The Empirical Bayes Estimators of the Probability Parameter of the Beta-Negative Binomial Model under Zhang's Loss Function

  • 摘要: 对于贝塔负二项模型的概率参数,我们推荐并解析地计算了张损失函数下的贝叶斯估计量张损失函数对总的高估和总的低估有相等的惩罚.该估计量使后验期望张损失最小化. 在平方误差损失函数下,我们还计算了常用的贝叶斯估计量. 此外,我们得到了后验期望张损失在两个贝叶斯估计量下的估计. 然后,我们分别用矩法和极大似然估计法给出了贝塔负二项模型超参数估计量的两个定理. 因此, 利用这两个定理估计的超参数,得到了张损失函数下概率参数的经验贝叶斯估计量. 在数值模拟中,我们例证了三件事. 首先,我们举例说明了贝叶斯估计量和后验期望张损失的两个不等式. 其次,我们证明了矩估计量和极大似然估计量是超参数的一致估计量. 第三,我们计算了贝塔负二项模型与模拟数据的拟合优度. 最后,我们利用贝塔负二项式模型,考虑四种情况来拟合一个真实的保险理赔数据.

     

    Abstract: For the probability parameter of the beta-negative binomial model, we recommend and analytically calculate the Bayes estimator under Zhang's loss function which penalizes gross overestimation and gross underestimation equally.

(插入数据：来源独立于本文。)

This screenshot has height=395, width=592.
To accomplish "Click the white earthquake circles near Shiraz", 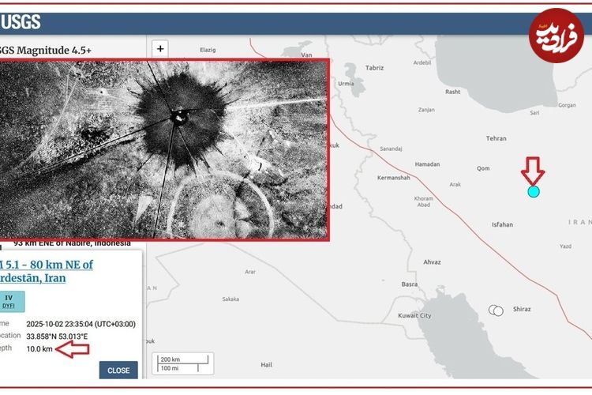I will coord(496,310).
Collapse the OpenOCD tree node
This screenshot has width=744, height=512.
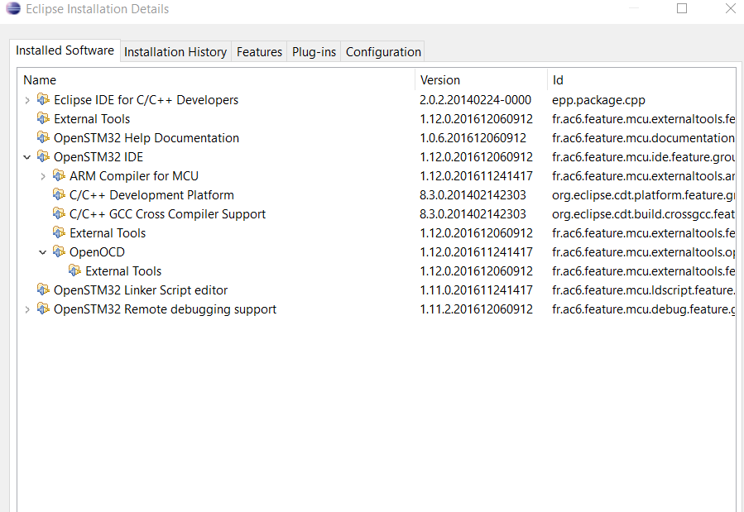coord(43,252)
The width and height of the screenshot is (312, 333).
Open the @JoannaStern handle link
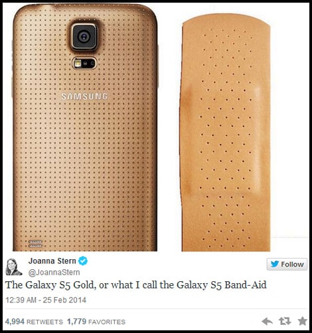pyautogui.click(x=54, y=272)
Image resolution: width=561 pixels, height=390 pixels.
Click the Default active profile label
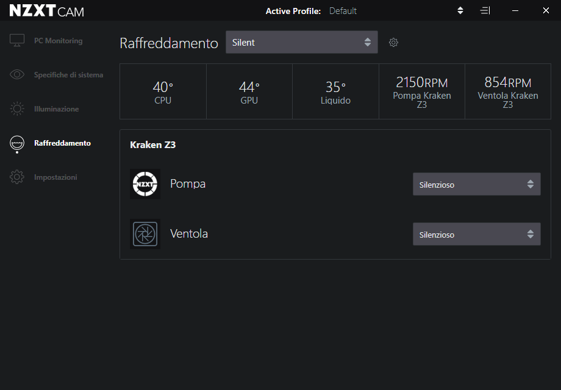[x=343, y=11]
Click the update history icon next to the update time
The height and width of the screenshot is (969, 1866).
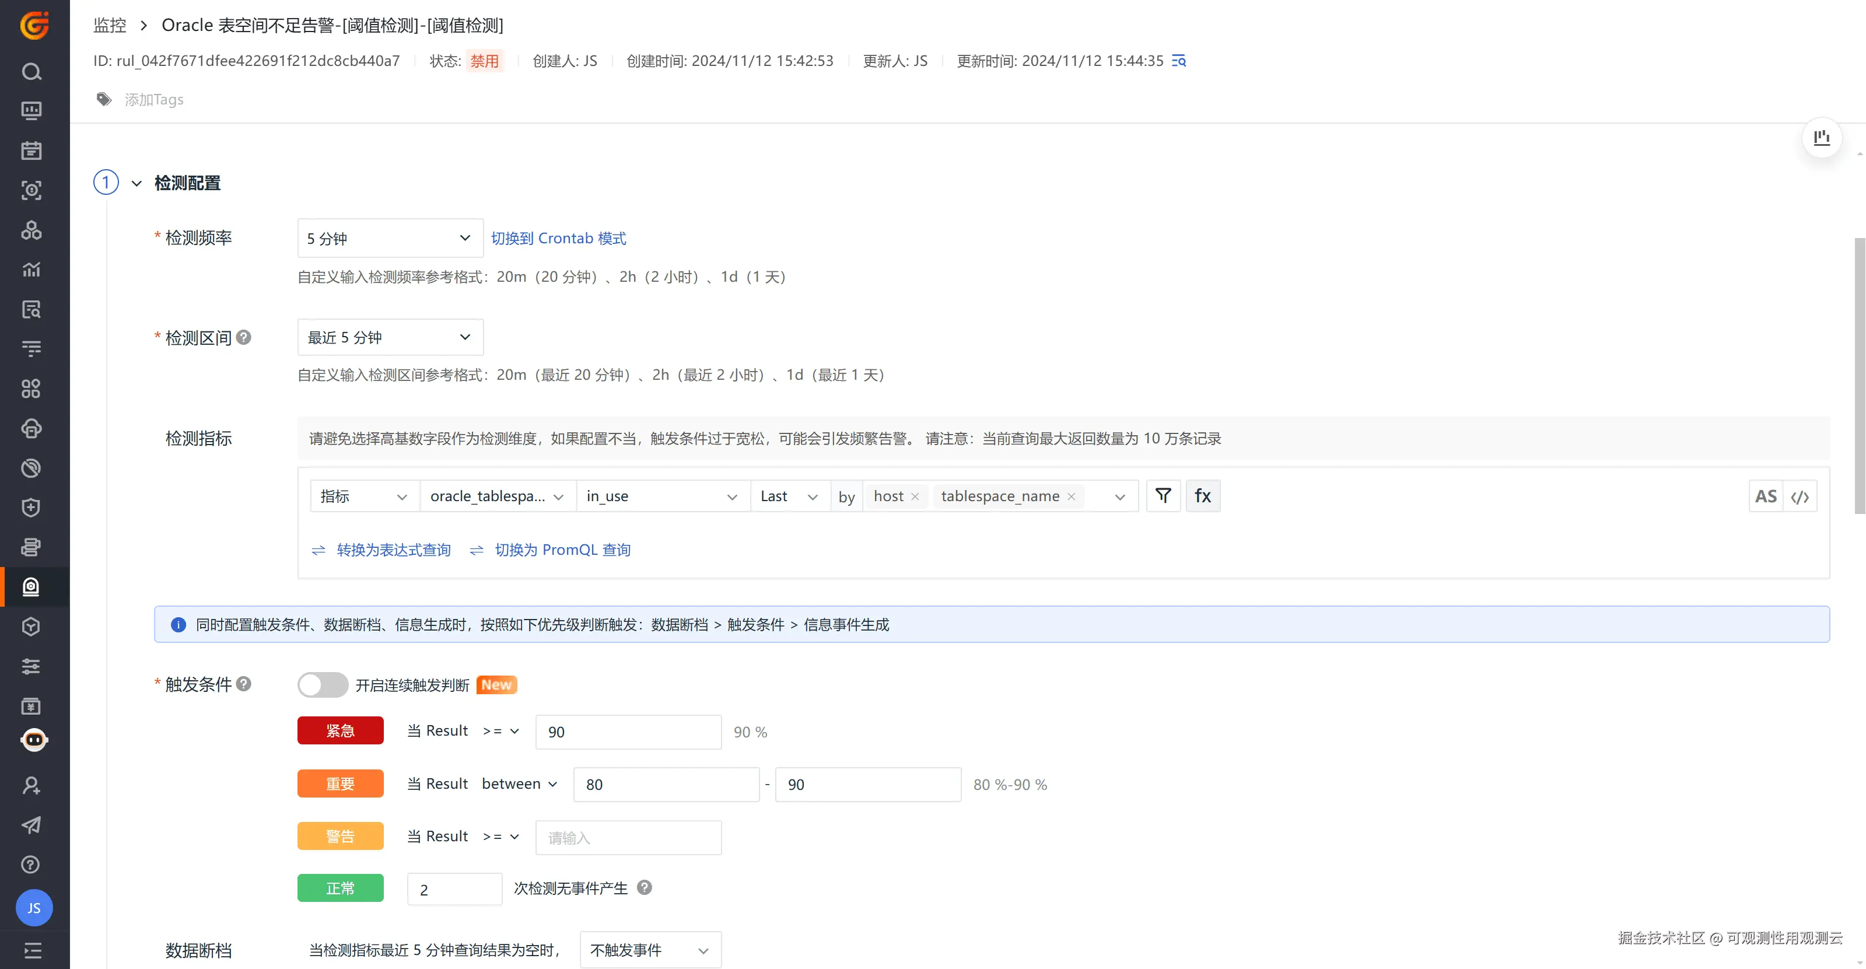1179,61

This estimator minimizes the posterior expected Zhang's loss (PEZL). We also calculate the usual Bayes estimator under the squared error loss function. Moreover, we obtain the PEZLs evaluated at the two Bayes estimators. After that, we show two theorems about the estimators of the hyperparameters of the beta-negative binomial model by the moment method and the maximum likelihood estimation (MLE) method, respectively. Hence, the empirical Bayes estimator of the probability parameter under Zhang's loss function is obtained with the hyperparameters estimated from the two theorems. In the numerical simulations, we have illustrated three things. Firstly, we have exemplified the two inequalities of the Bayes estimators and the PEZLs. Secondly, we have illustrated that the moment estimators and the maximum likelihood estimators (MLEs) are consistent estimators of the hyperparameters. Thirdly, we have calculated the goodness-of-fit of the beta-negative binomial model to the simulated data. Finally, we consider four cases to fit a real insurance claims data by utilizing the beta-negative binomial model.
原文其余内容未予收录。